This project is an end-to-end machine learning application designed to predict the outcomes of professional boxing matches. It features a complete data pipeline, from data collection and feature engineering to model training, evaluation, and explainability.
To make the model accessible, it's deployed as an interactive web application using Streamlit. The app uses a hybrid data system, relying on a local dataset for core stats while performing live lookups on BoxRec and Wikipedia to ensure predictions are based on the most current fighter information available.
Try the interactive predictor yourself: boxing-match-predictor.streamlit.app
-
Ensemble Model Predictions: Utilises a powerful ensemble of XGBoost, Random Forest, and Logistic Regression models to achieve ~87% prediction accuracy on the test set.
-
Live Data Integration: Fetches up-to-date fighter stats (age, wins, losses) in real-time by scraping BoxRec and Wikipedia, ensuring predictions are always current.
-
Explainable AI: Generates SHAP feature contribution charts to explain why a prediction was made, providing transparency and insight into the model's decision-making process.
-
Fallback System: If a fighter isn't in the local dataset, the app automatically scrapes their data and imputes any missing stats using dataset averages, allowing it to make a reasonable prediction for almost any professional boxer.
-
Interactive UI: A clean and user-friendly interface built with Streamlit that allows anyone to easily input two fighters and get an instant prediction.
-
Data Science & Machine Learning:
Python,Pandas,Scikit-learn,XGBoost,SHAP,Imbalanced-learn -
Web Application & Scraping:
Streamlit,Selenium,Beautiful Soup,Requests,Wikipedia -
Version Control:
Git,Git LFS(for handling large model files)

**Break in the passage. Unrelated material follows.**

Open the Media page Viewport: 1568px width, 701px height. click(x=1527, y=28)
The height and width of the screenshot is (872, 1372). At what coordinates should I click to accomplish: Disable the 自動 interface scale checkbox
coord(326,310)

Follow these steps to set up and run the project on your local machine.
-
Prerequisites
Ensure you have Python 3.9 or later and Git installed on your system.
-
Clone the Repository
Open your terminal, navigate to your desired directory, and clone the repository.
git clone [https://github.com/Rokuu010/Boxing-Match-Predictor.git] cd Boxing-Match-Predictor -
Set Up a Virtual Environment
It's highly recommended to use a virtual environment to manage project dependencies.
# Create the virtual environment python -m venv venv # Activate the environment # On Windows: venv\Scripts\activate # On macOS/Linux: source venv/bin/activate
-
Install Dependencies
Install all the required libraries from the
requirements.txtfile.pip install -r requirements.txt
(Note: Selenium will automatically download the correct Chrome driver for your browser.)
-
Train the Model
Run the training script. This will process the data and generate the machine learning models.
python train.py
This will create the necessary model files and save them in the
models/directory. -
Run the Web App
Finally, launch the Streamlit application.
streamlit run app.py
Your browser should automatically open with the application running locally.